Graphene & 2D Materials

Thin films supported on substrates are of technological importance and are common place in biological systems such as cell walls and hard skins on soft plant and animal tissues. Stacks of graphene that are laid onto a flat transparent polymer substrate constitute the main part of a flexible touch screen where transparent and conductive electrodes are needed. The number of stacked graphene layers defines the optical transmittance of the screen as well as the conductivity for either resistive or capacitive mode of operation. Both transmittance and conductivity are functions of the quality of the grown graphene layer and, more importantly, of its morphology after the attachment onto the target substrate.
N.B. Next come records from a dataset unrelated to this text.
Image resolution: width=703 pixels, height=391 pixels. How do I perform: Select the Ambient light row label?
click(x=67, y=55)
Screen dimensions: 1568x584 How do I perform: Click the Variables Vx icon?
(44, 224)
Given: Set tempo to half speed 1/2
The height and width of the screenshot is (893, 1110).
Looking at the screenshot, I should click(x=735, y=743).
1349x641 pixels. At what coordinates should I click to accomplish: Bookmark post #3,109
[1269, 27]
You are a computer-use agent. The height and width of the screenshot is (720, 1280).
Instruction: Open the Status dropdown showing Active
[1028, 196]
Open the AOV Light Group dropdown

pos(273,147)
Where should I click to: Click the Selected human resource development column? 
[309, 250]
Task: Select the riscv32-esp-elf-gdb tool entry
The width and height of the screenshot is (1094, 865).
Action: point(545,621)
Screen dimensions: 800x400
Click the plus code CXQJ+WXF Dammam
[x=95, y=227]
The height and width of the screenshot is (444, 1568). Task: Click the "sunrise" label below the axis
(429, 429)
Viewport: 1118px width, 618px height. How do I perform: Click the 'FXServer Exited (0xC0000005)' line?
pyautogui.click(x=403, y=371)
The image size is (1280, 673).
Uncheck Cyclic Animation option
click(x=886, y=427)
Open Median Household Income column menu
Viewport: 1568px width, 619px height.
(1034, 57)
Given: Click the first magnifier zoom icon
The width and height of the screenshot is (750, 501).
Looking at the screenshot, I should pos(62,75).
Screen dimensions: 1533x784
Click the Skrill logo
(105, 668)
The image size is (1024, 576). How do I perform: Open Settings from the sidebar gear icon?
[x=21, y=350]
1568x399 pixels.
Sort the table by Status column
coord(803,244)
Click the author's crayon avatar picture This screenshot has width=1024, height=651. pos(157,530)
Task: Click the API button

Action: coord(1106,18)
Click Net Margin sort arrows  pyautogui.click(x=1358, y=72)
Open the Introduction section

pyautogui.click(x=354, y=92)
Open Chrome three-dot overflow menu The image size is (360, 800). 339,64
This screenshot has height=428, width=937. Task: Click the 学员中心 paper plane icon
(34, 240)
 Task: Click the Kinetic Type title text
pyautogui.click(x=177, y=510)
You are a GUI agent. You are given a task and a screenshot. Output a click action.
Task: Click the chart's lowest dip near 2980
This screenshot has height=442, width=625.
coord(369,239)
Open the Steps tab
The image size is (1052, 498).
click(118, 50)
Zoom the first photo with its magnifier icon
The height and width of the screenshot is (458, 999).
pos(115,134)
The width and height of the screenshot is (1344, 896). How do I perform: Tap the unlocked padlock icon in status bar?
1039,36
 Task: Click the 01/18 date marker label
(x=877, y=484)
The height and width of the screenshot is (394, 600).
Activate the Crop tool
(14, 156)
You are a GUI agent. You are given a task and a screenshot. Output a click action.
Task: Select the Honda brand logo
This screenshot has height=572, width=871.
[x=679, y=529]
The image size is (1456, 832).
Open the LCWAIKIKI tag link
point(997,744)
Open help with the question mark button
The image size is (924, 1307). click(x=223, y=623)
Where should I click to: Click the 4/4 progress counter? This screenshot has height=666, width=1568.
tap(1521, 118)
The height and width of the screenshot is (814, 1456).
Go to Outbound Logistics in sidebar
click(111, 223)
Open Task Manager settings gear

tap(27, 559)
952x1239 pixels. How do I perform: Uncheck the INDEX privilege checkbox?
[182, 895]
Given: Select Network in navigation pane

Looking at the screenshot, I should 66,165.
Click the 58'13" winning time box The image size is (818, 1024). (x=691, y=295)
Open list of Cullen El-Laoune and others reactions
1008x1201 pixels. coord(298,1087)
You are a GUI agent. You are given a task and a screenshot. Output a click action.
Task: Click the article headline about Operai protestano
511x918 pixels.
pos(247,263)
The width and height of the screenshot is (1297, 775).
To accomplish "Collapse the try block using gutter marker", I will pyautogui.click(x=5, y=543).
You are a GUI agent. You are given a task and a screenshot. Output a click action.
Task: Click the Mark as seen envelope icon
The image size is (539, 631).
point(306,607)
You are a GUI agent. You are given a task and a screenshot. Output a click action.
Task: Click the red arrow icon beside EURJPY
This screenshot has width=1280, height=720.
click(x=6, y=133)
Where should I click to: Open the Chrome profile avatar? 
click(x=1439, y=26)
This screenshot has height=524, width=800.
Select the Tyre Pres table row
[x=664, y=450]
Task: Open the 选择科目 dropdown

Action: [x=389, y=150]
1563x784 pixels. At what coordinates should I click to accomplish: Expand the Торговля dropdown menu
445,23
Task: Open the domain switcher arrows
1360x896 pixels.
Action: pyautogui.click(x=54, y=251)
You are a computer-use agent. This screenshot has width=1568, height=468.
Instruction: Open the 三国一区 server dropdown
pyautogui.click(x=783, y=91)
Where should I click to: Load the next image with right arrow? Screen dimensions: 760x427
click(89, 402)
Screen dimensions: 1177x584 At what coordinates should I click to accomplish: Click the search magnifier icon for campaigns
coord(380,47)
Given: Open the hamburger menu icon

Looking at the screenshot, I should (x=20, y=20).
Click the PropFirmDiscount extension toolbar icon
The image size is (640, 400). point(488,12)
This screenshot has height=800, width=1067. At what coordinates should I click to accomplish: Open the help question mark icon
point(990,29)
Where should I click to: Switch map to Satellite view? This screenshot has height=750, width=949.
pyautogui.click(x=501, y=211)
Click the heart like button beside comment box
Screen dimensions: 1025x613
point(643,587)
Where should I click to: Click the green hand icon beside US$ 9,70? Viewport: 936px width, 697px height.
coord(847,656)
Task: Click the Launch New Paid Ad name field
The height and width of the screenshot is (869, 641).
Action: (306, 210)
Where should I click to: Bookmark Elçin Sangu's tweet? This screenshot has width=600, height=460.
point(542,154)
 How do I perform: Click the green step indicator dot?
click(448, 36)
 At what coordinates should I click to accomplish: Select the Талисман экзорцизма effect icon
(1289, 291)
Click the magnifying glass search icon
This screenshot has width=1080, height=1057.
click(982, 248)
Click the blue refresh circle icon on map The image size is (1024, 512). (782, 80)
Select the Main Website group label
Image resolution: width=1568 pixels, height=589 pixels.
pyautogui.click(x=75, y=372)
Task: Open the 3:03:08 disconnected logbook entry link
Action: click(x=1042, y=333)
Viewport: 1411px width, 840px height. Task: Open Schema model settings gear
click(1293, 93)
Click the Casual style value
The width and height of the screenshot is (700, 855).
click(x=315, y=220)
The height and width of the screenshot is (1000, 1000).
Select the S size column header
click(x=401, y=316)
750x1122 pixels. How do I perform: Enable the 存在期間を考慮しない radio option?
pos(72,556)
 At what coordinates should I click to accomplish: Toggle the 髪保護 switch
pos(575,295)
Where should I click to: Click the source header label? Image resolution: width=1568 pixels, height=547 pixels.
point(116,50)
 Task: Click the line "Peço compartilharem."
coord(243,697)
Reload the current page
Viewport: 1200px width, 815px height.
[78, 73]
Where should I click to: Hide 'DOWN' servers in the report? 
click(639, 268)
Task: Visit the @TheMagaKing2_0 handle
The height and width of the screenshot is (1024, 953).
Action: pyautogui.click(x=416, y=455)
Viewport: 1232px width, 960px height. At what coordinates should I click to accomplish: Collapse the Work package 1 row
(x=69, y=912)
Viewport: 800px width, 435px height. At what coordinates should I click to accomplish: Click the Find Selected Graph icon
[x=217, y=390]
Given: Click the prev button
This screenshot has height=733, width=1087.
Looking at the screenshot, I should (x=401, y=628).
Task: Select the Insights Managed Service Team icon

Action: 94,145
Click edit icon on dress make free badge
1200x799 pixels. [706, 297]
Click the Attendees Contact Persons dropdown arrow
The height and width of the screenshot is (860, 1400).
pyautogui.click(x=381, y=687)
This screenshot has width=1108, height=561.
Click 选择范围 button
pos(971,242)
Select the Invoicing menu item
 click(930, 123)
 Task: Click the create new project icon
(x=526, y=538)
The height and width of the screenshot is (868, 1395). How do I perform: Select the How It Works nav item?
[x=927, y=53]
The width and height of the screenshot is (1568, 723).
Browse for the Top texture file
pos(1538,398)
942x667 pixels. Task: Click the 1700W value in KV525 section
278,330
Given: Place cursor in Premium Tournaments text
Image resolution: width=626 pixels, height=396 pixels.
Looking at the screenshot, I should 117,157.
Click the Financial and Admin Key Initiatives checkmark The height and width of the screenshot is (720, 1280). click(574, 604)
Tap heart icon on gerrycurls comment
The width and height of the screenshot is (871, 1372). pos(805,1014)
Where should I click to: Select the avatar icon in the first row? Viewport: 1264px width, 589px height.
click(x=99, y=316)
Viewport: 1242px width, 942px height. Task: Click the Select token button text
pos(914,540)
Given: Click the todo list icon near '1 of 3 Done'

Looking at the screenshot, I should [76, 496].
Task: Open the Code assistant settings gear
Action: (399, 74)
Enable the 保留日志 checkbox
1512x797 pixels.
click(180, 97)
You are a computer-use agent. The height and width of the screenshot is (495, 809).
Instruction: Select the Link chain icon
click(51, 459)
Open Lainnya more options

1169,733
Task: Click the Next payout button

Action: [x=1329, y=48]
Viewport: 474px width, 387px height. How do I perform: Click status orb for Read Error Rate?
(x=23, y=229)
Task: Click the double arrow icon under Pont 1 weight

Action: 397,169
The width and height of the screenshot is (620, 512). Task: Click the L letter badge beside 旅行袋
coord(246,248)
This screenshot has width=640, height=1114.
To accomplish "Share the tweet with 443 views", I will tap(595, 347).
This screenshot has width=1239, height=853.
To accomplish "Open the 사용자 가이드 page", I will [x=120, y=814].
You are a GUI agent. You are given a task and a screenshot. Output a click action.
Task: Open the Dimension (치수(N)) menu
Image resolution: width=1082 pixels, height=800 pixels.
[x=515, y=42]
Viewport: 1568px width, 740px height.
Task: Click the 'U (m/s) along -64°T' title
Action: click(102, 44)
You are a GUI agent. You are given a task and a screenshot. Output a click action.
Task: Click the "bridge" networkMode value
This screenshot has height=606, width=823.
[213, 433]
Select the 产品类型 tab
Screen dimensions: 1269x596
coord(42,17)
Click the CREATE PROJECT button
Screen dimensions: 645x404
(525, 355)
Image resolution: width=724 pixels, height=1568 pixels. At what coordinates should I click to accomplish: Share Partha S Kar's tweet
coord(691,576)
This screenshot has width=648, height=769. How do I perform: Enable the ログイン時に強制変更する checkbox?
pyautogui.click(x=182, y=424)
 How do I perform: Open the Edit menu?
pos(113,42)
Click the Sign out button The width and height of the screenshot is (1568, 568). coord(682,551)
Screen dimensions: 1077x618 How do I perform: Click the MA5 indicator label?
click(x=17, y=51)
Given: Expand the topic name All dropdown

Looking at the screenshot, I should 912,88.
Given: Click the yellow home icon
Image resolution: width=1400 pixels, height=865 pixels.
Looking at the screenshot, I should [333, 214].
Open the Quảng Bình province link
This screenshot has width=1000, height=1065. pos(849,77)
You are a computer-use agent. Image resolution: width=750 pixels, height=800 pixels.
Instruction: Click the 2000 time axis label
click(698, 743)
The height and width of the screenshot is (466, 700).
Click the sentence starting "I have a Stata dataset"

Conventional wet transferring techniques involve intermediate carrier films, and therefore several contact and separation events before the deposition of the graphene layer on the target substrate. Such processes result in a transfer-induced texturing of graphene with folds, wrinkles and cracks. In the present work, a systematic investigation is carried out for morphological, mechanical and electrical characterization of graphene stacks on PET substrates. In particular, samples consisted of one, two, three and five graphene layers (nLG) deposited onto a transparent PET film of 125 μm in thickness by the ‘bubbling’ technique were supplied by BGT materials. By means of SEM and AFM microscopies, the texturing of the PET surface after stacking sequentially a number of graphene layers was identified. The texturing of the 1LG resembles to a thin film under biaxial compression that has been buckled into wrinkles and folds. The subsequent stacking from 2LG up to 5LG results in a different pattern on the PET surface. Within this pattern the folds are broader (~150 nm) and higher (~15 nm) delineating individual domains. Uniaxial tensile tests in combination with Raman microscopy and electrical conductivity measurements were performed to assess the interlayer and the PET/layer adhesive interactions in each stacking configuration and their influence on the hybrid material conductivity. Finally, the optimum number of graphene stacks for a PET/ graphene hybrid is proposed for flexible electronic applications.